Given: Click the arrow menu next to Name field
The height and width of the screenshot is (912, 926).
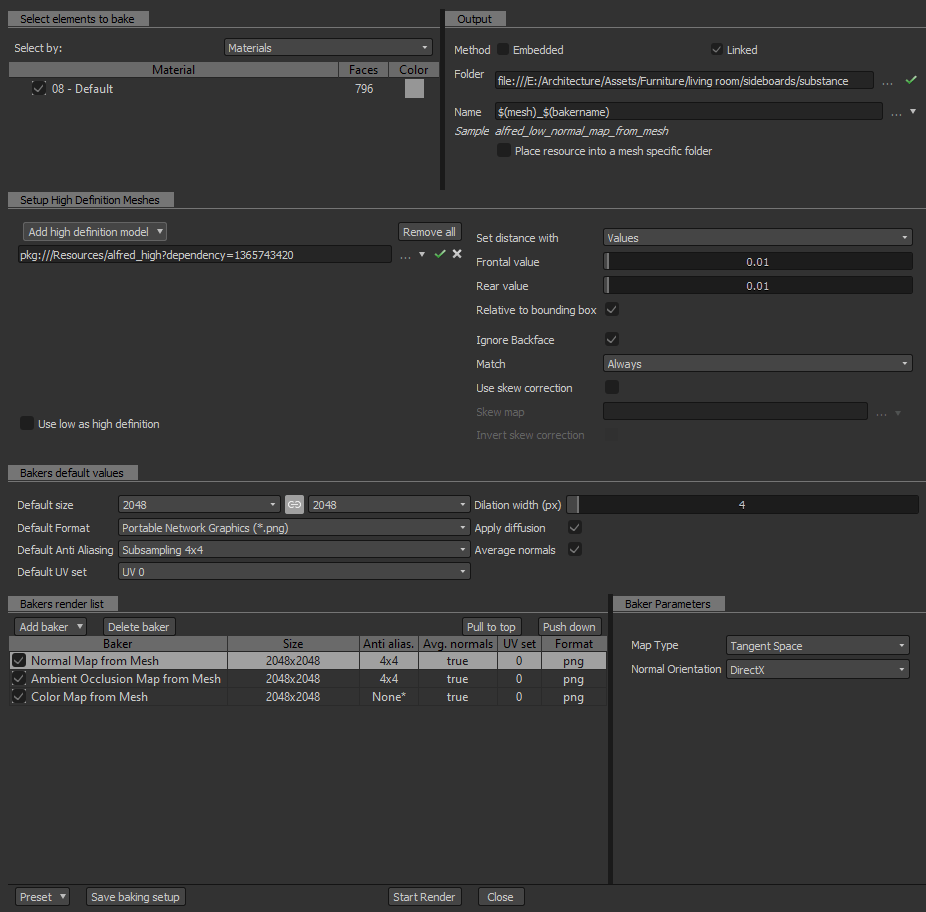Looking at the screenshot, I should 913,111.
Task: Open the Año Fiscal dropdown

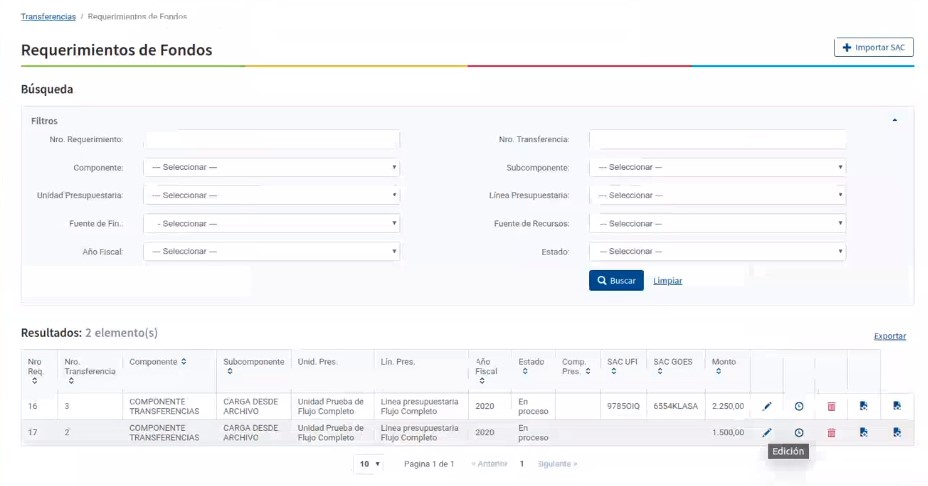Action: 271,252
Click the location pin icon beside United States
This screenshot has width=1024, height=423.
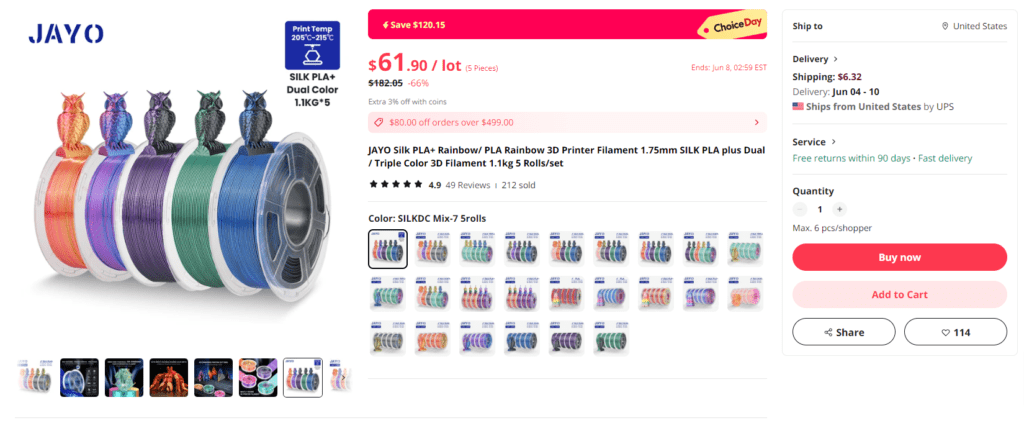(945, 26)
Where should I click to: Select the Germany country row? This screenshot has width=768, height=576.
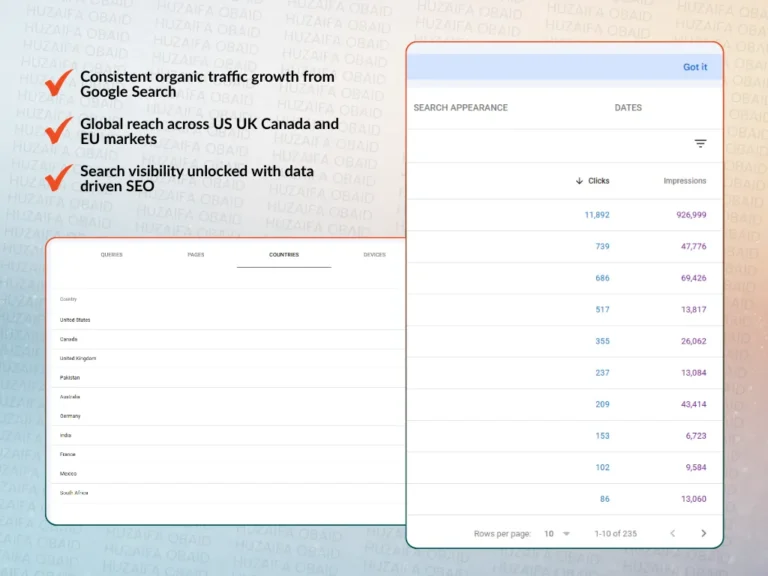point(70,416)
= = = = = = =
◆ What you are asked to do
Give back the entries above exactly as they stand. Leave the images out.

◆ Task response
Given: Click the arrow menu next to Name field
The height and width of the screenshot is (912, 926).
Looking at the screenshot, I should 913,111.
Task: Open the Año Fiscal dropdown

Action: 271,252
Click the location pin icon beside United States
This screenshot has width=1024, height=423.
(945, 26)
Where should I click to: Select the Germany country row? This screenshot has width=768, height=576.
point(70,416)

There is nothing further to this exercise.